Mutuo Fondiario: Cos’è e Definizione, Finalità e Differenza rispetto al Mutuo Ipotecario

Ristrutturare, acquistare o costruire un nuovo immobile sono decisioni importanti, considerate il principale investimento dalla maggioranza degli italiani, che permettono di realizzare il sogno di una vita anche se non si dispone di grandi capitali grazie alla possibilità di ricorrere a forme di prestico come i mutui fondiari o ipotecari. In questa breve guida troverai tutte le informazioni sulle differenze tra le due tipologie di mutuo per scegliere quello più in linea con le tue necessità.

Cosa sono i mutui fondiari

I mutui fondiari sono forme di prestito a medio e lungo termine, soggetti alle norme dell’art. 39 del regolamento del testo unico bancario, erogati dagli istitutui di credito esclusivamente previa concessione di una garanzia ipotecaria, salvo regolarità della documentazione presentata e fattibilità finanziaria del richiedente. In particolare grazie alla loro durata variabile, da dodici mesi a trent’anni, e all’importo massimo richiedibile, fino all’80% del valore dell’immobile, queste forme di credito offrono diverse possibilità di rimborso adattandosi perfettamente alle varie esigenze dei cittadini. 

Anche nei casi in cui occorre ricorrere a un importo superiore all’80% concesso di norma in casi specifici diverse banche permettono di raggiungere percentuali più elevate attraverso la stipula di una polizza assicurativa aggiuntiva o di una fideiussione bancaria nonostante in una recente ordinanza del 2018 la Corte di Cassazione ha dichiarato la nullità degli atti stipulati nei casi in cui l’erogazione del mutuo supera il limite massimo dell’80%.

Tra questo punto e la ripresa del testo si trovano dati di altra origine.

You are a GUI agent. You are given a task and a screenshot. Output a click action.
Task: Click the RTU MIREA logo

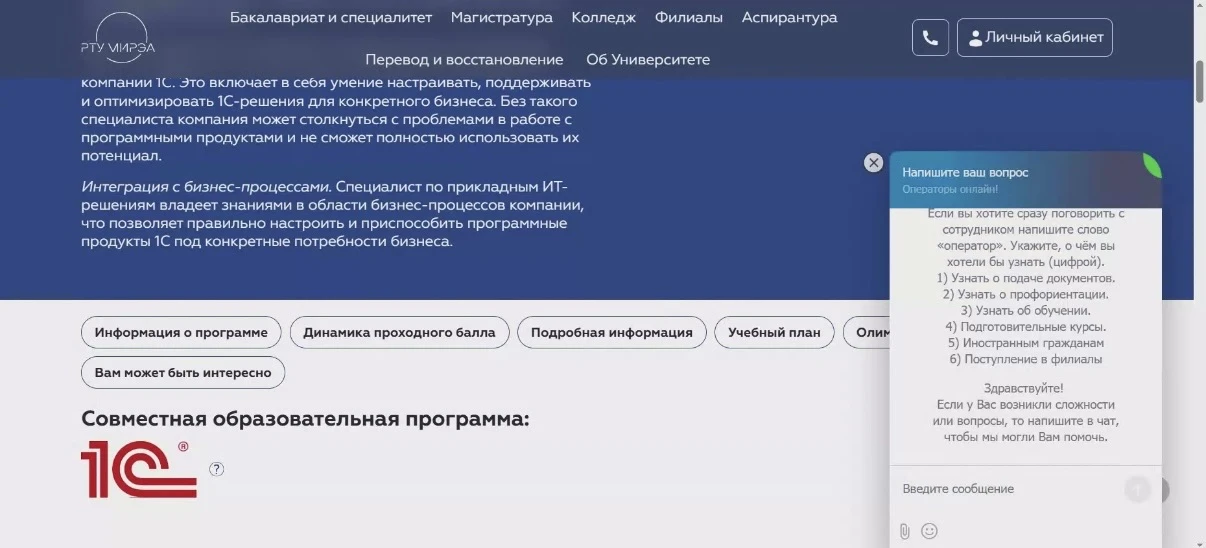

Mutui fondiari: tra tasso fisso e tasso variabile scopri quello che fa per te

Per quanto riguarda la tipologia di mutuo anche quelli fondiari possono essere concessi a tasso fisso, a tasso variabile, a tasso misto e a tasso variabile con cap, tassi differenti che lasciano ai richiedenti libertà di scelta tra un tasso leggermente più alto ma con la sicurezza di una rata fissa per tutta la durata del mutuo e un tasso più conveniente ma soggetto alle variazioni di mercato e con oscillazioni costanti nell’importo della rata mensile.

Documenti richiesti

Al pari di altre tipologie di mutuo anche quelli fondiari richiedono un’attenta valutazione da parte dell’istituto di credito prescelto attraverso la presentazione di tutta la documentazione anagrafica, reddituale e immobiliare. In particolare per procedere formalmente con pratiche di mutuo fondiario occorre disporre di una copia di un documento di riconoscimento del richiedente in corso di validità, copia del codice fiscale, copia delle ultime buste paga in caso di lavoro dipendente, dichiarazione dei redditi, certificato di iscrizione in camera di commercio e copia di partita iva in caso di imprenditori e altri lavoratori indipendenti, atto di provenienza dell’immobile, certificato ipotecario e altri documenti specifici richiesti.

Vantaggi

Uno dei principali vantaggi dei mutui fondiari è legato soprattutto ai tassi di interesse applicati, più vantaggiosi rispetto a quelli dei classici mutui ipotecari, e ai ridotti costi notarili, aspetti da non sottovalutare per accedere a forme di credito alle migliori condizioni di mercato.

Differenza tra mutui fondiari e mutui ipotecari

Conoscere le principali differenze tra mutui ipotecari e fondiari rappresenta una fase fondamentale per valutare attentamente le caratteristiche dei diversi contratti ed effettuare una scelta consapevole e conveniente. In particolare a differenza dei mutui ipotecari quelli fondiari presentano dei limiti nel loro utilizzo in quanto possono essere utilizzati in via esclusiva per acquistare o ristrutturare un immobile adibito a prima casa non permettendo di richiedere liquidità aggiuntiva o ricontrattare mutui in essere.

Per quanto riguarda gli interessi passivi è bene ricordare che la stipula di un mutuo ipotecario per l’acquisto dell’abitazione principale permette di portare in detrazione il 19% del loro importo dalla dichiarazione dei redditi annuale con conseguente risparmio sul pagamento delle tasse.